Segment Start: Study material
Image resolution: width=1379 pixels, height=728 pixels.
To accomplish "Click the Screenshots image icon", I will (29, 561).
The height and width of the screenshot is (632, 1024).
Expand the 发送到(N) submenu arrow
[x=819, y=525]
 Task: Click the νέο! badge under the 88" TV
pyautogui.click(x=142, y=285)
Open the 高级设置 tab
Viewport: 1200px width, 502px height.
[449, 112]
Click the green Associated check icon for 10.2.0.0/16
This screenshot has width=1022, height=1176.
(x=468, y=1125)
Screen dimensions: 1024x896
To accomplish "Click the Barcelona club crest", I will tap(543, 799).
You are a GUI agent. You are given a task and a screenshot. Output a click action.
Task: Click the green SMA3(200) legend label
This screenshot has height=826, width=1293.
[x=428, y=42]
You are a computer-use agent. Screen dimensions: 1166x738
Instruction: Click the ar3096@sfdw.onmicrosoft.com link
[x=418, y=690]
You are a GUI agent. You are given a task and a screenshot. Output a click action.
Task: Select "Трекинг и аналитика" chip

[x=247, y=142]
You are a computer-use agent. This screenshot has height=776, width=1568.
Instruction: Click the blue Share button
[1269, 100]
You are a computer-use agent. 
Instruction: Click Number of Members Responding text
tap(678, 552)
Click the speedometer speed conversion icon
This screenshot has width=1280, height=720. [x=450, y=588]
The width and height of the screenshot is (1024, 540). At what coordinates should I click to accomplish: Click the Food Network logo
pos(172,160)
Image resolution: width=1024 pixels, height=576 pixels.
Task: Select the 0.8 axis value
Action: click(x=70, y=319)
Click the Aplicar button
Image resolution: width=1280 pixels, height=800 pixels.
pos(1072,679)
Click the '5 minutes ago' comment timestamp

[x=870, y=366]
Segment End: Study material
◆ To do ◆
Considering the records above, how many lines hold "green"? Please answer with only the number.

◆ Output ◆
2